Why Veterans ... Why Military?

As a child, having ancestors who served in every major conflict from the Revolutionary War through the Vietnam War, I was instilled with a respect for, and consistent interest in, America's history and those who paved the way for the liberties we now enjoy. Combining that with being raised in a city with five military bases, I gained a great love, admiration, and respect for our country, and for those who have served, and those who are now serving, to protect and maintain our freedoms, and the families that stand behind them. Like our founding fathers, our service men and women come from all walks of life with diverse backgrounds and professions. In a way they are just like you and me, ordinary people, except for one significant difference. At some point they took an oath, willing to lay down their life for you, me, and values that America embraces. I cannot dismiss the fact that throughout the history of the United States of America, our service men and women have, in essence, given up a portion of their freedoms so that we may enjoy ours.

When one joins the military, they may not expect to die for their countrymen, although they are very aware of the probability. Yet, I believe that to be willing to leave the circle of family and loved ones, the comforts of home, and to allow the government to dictate where they go and live to protect and preserve this great country, and possibly die doing it, is truly a noble sacrifice. Whether they live or die in the service of our country, it is a sacrifice that all too often goes unnoticed and under-appreciated.

While I am a natural light portrait photographer, a large portion of my photography is directed towards the military, it's veterans and their families, supporting and preserving the history of those who have answered the call of duty.

Data extract:
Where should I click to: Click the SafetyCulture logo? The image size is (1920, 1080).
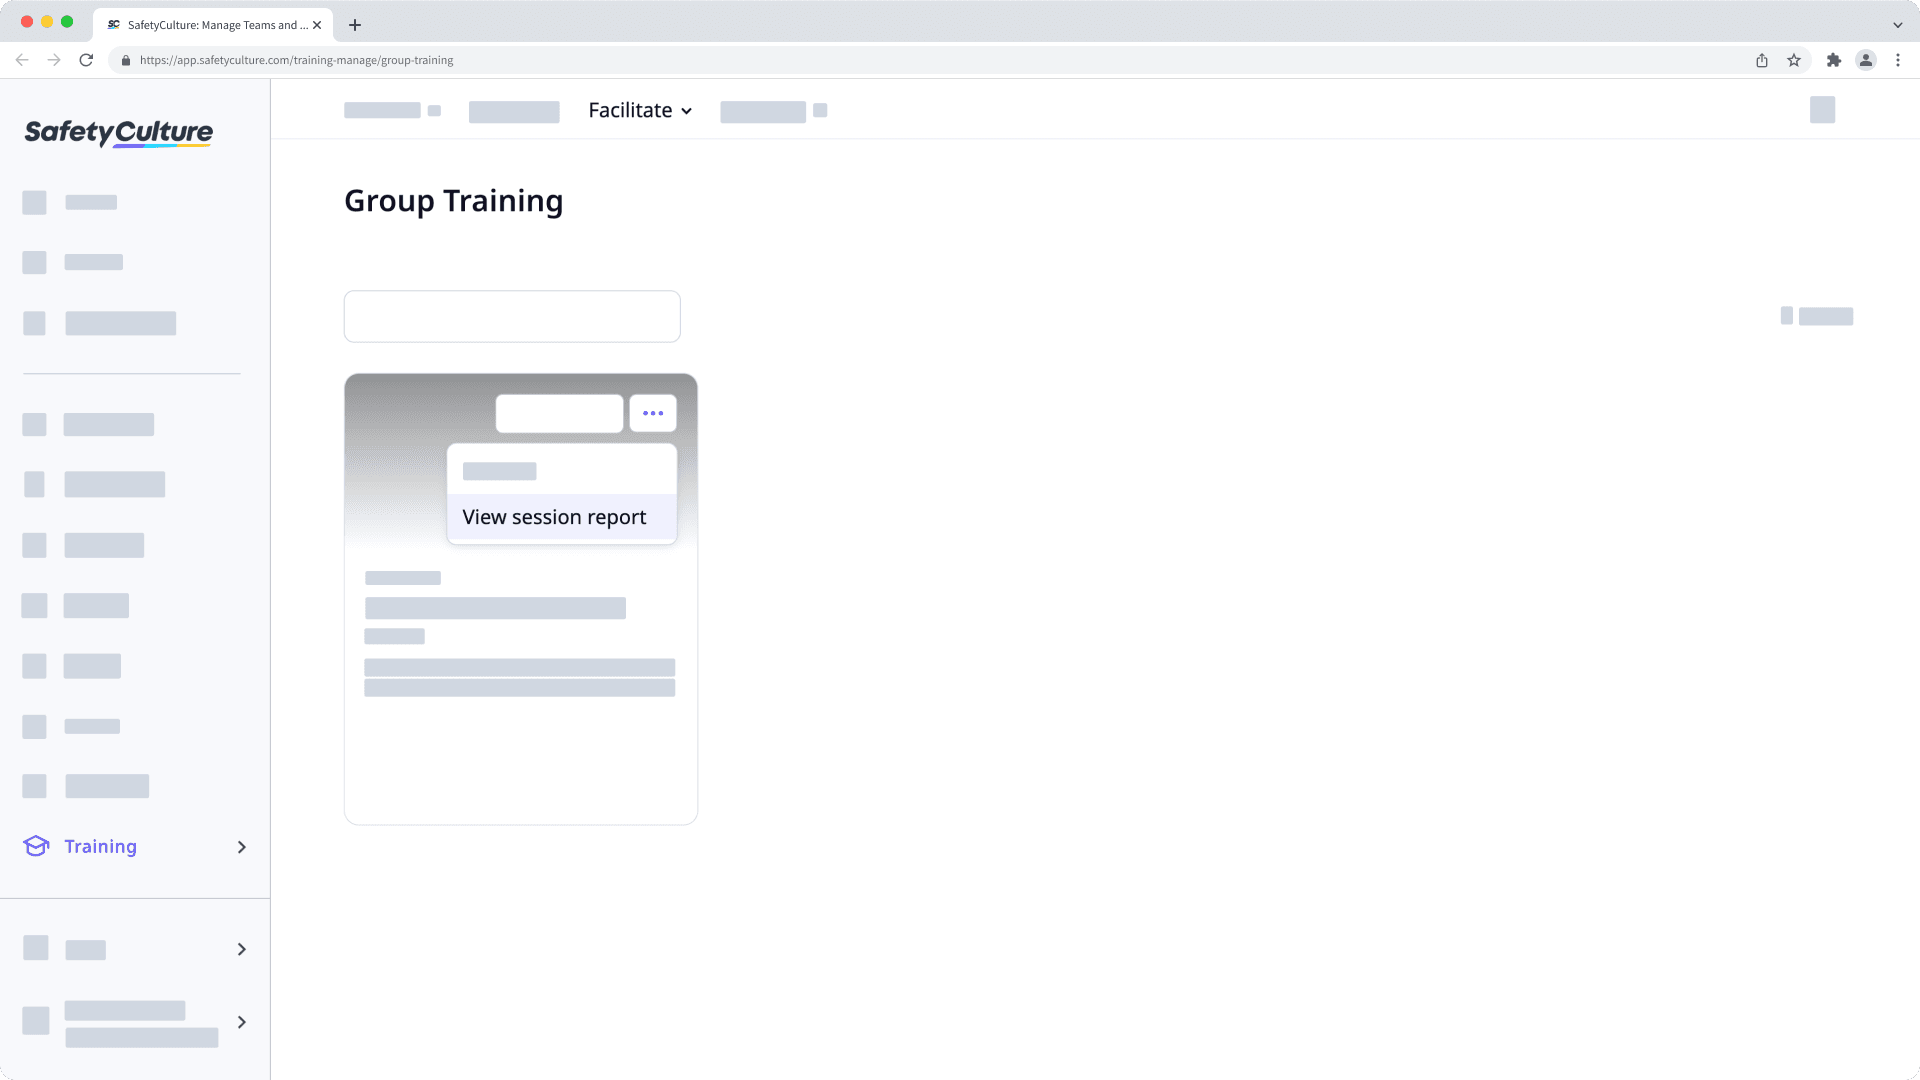(x=117, y=133)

Exercise:
Write out everything from "While I am a" down to "call of duty." in the essay on why veterans and the military matter.

The output:
While I am a natural light portrait photographer, a large portion of my photography is directed towards the military, it's veterans and their families, supporting and preserving the history of those who have answered the call of duty.